Emily Plowman-Prine earned a Bachelors Degree in Speech and Hearing Science with First Class Honors from Curtin University, Western Australia in 2000.  She was then offered an international scholarship to undertake doctoral training with world leaders in swallowing disorders at the University of Florida, where she received her Doctorate in Rehabilitation Sciences in 2006.  Following her Doctorate, Plowman-Prine completed both a clinical fellowship in Speech-Language Pathology and a post-doctoral research fellowship in Neuroscience at the McKnight Brain Institute.  During the later, she was awarded a National Institute of Deafness and other Communicable Diseases (NIDCD) individual training grant to develop a animal model of oral motor dysfunction in Parkinson’s disease.

Over the past two years, Plowman-Prine has also been the recipient of an American Speech and Hearing Association  New Investigator Grant  and a Clinical and Translational Science Institute training grant and throughout her academic training has received numerous awards and honors.  Most recently, this has included the Movement Disorders Society New Investigator Award (2009), the McKnight Brain Institute Research Fellow of the Year (2009) as well as Best Scientific Platform Presentation at both the International Dysphagia Research Society and the NIDCD Integrative Neural Systems annual conventions earlier this year.

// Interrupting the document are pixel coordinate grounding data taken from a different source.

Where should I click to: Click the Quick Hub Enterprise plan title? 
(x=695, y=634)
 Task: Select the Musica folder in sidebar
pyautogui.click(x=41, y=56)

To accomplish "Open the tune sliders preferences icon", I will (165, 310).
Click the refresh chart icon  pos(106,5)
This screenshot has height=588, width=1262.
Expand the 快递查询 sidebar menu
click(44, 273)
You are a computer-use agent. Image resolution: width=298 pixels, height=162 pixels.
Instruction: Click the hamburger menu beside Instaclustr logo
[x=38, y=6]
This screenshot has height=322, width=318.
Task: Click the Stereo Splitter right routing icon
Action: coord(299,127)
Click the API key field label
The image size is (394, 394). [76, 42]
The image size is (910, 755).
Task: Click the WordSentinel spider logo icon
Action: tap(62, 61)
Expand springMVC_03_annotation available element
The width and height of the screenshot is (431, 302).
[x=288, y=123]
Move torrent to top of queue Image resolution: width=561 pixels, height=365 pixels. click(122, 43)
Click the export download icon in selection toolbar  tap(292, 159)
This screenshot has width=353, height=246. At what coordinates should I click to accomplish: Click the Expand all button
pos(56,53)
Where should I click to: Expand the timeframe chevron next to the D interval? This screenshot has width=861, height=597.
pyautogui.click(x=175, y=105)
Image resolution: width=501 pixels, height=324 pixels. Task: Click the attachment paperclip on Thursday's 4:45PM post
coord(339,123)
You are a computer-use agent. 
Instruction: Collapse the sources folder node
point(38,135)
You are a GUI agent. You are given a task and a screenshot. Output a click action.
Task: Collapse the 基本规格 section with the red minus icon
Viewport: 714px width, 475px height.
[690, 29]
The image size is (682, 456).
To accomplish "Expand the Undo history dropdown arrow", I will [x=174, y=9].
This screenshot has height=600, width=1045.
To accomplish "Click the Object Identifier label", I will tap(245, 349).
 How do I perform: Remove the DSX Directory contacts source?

Dr Plowman-Prine joins the Department of Communication Sciences and Disorders at the University of South Florida this Fall with affiliate appointments in Neurology and Psychology where she will continue her research in neurogenic speech and swallowing disorders in both animal models and human patient populations.  She plans to use her newly developed animal model as a platform to study the neural mechanisms underlying oral motor impairment in Parkinson’s disease and the subsequent development of efficacious therapies that can be one day translated to the human condition.  In addition, Plowman-Prine currently teaches (Advanced Seminars in Dysphagia course) (the swallowing disorders course) in the Speech-Language Pathology Masters program.